— What you need to do —
Return every item below verbatim as plain text, omitting the pictures.

— The data —
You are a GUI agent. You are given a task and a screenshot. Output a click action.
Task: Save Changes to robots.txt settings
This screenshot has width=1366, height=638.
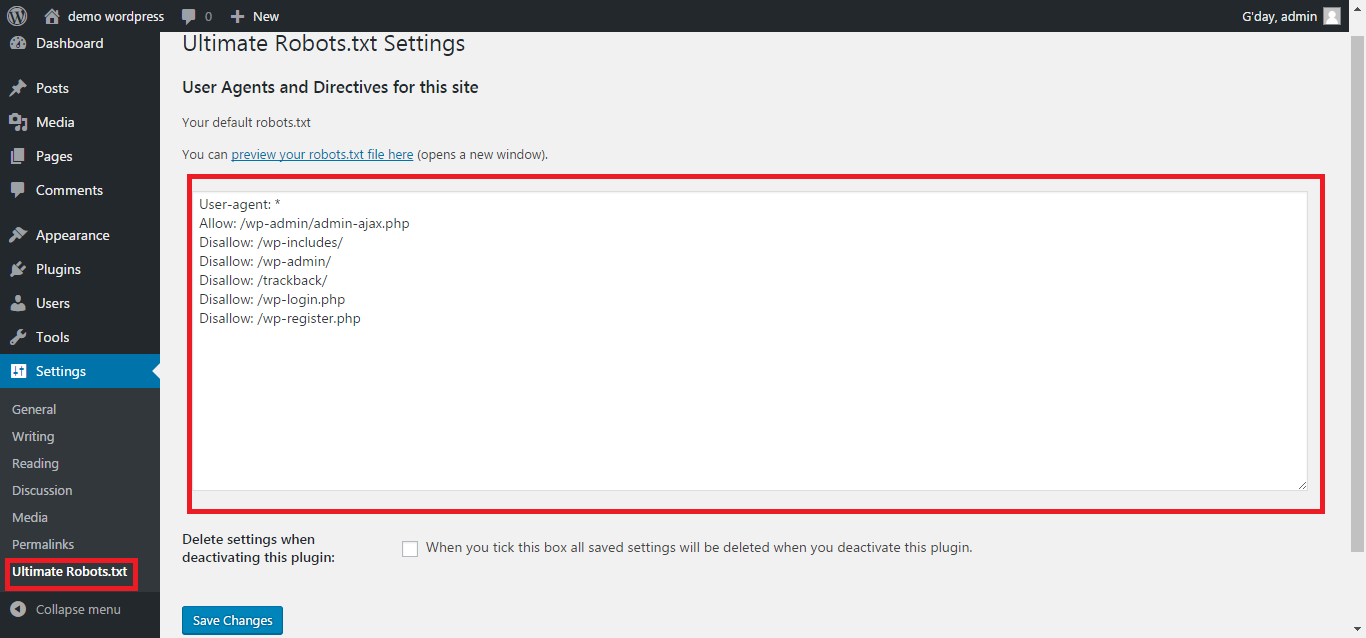tap(233, 620)
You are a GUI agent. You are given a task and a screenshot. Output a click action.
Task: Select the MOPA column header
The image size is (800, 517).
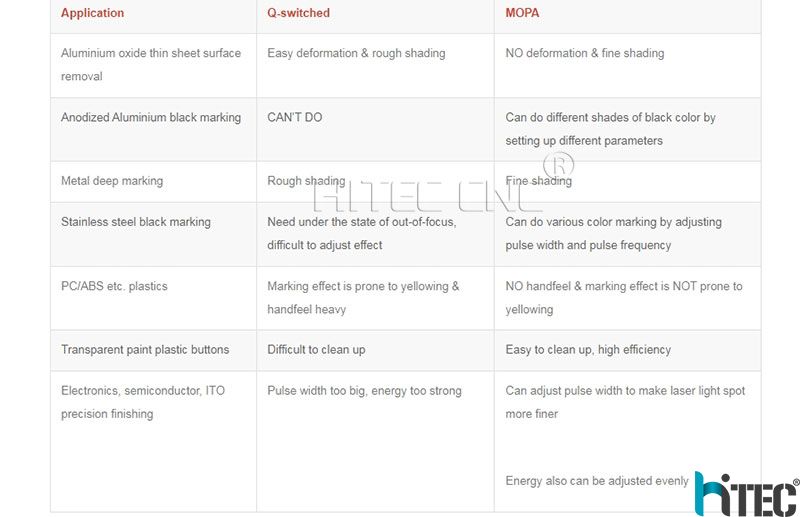[x=522, y=13]
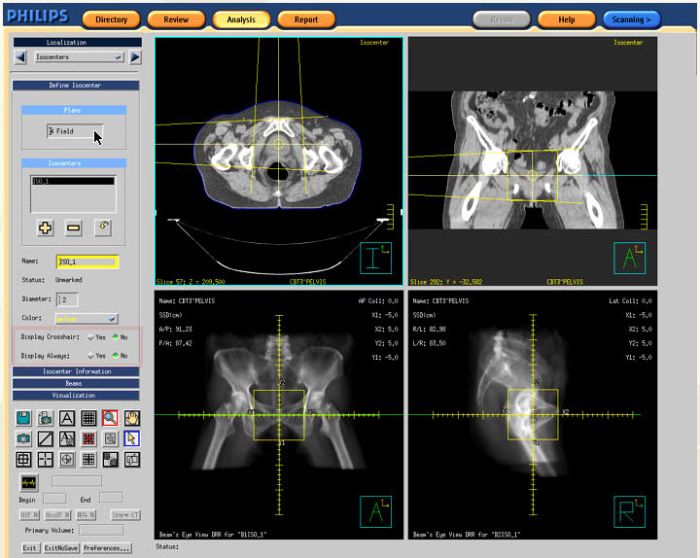Click the green waveform icon
700x558 pixels.
point(27,483)
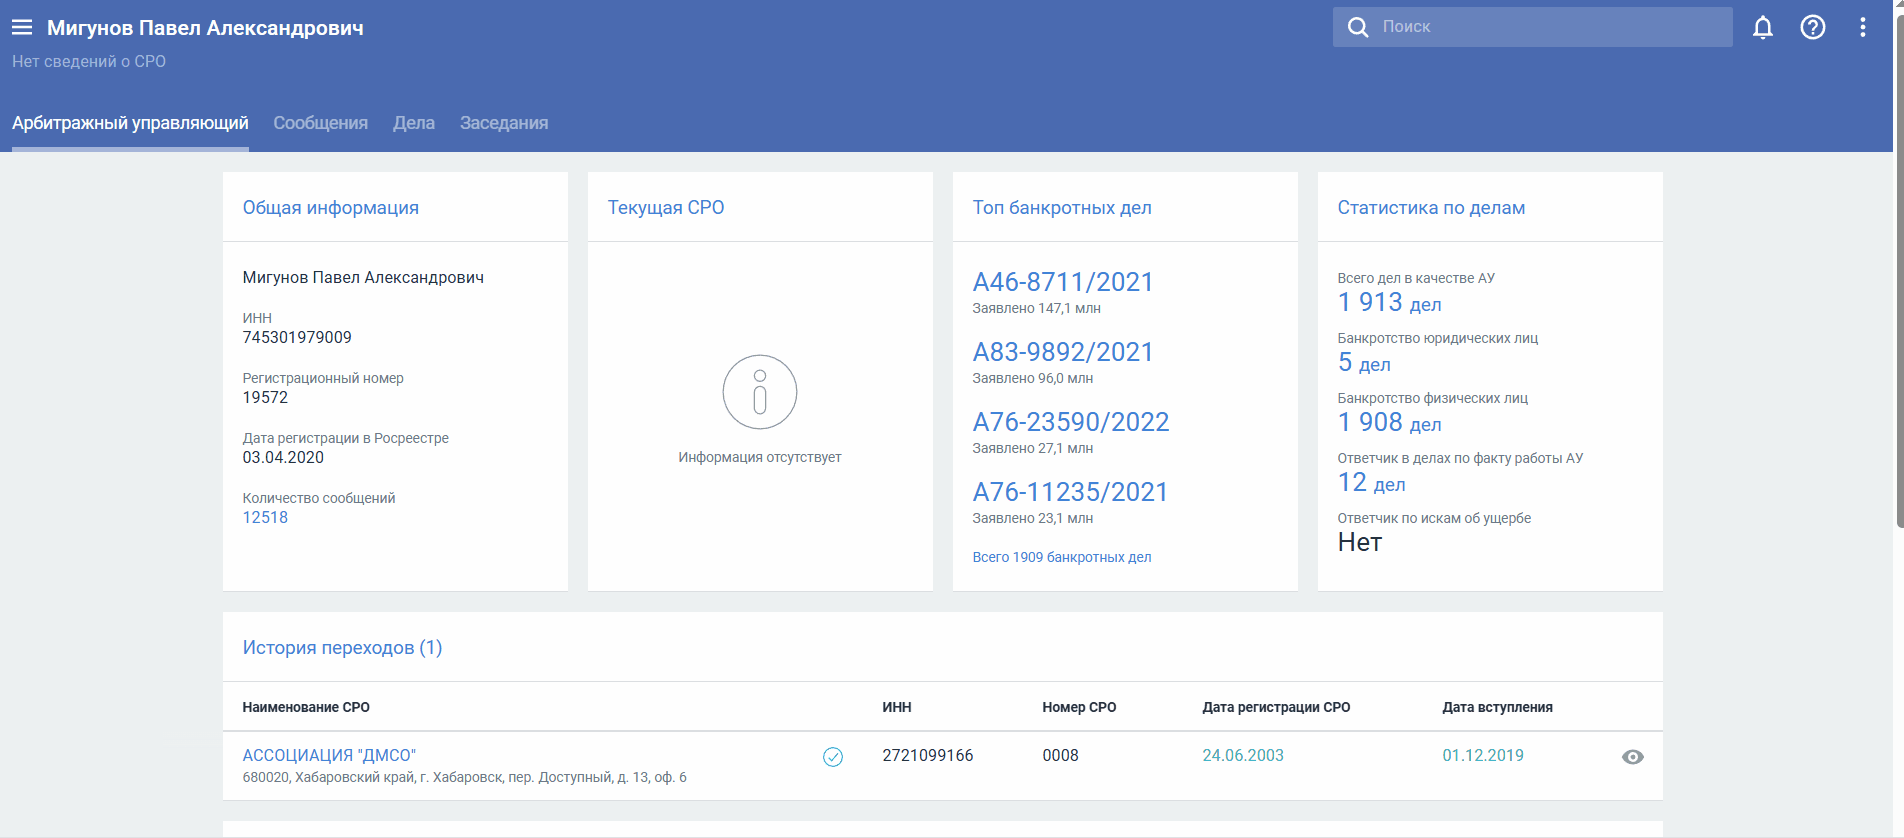Image resolution: width=1904 pixels, height=838 pixels.
Task: Open case А76-23590/2022
Action: (1070, 422)
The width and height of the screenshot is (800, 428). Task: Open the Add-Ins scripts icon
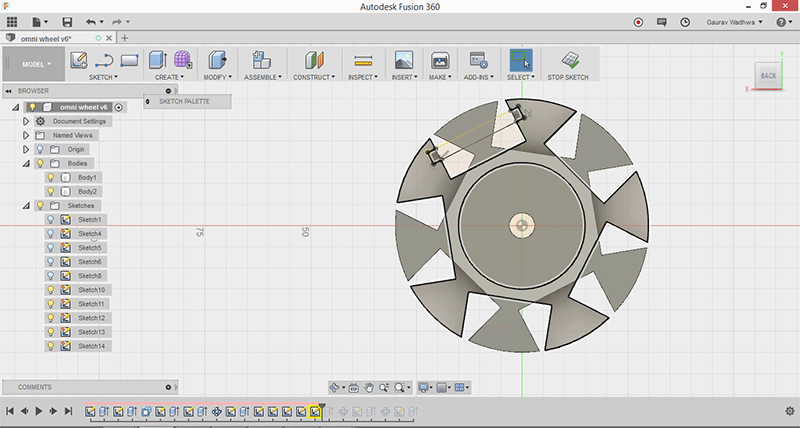pyautogui.click(x=478, y=60)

— Output for this exercise —
You are a GUI agent. You are given a task and a screenshot. Output a click action.
Task: Save Changes to robots.txt settings
This screenshot has width=1366, height=638.
tap(233, 620)
You are a GUI agent. You are given a task and a screenshot. Output a click action.
Task: Select the MOPA column header
The image size is (800, 517).
[x=522, y=13]
Click the green waveform icon
700x558 pixels.
point(27,483)
Image resolution: width=1904 pixels, height=838 pixels.
Task: Open case А76-23590/2022
Action: (1070, 422)
The width and height of the screenshot is (800, 428). Task: Open the Add-Ins scripts icon
pyautogui.click(x=478, y=60)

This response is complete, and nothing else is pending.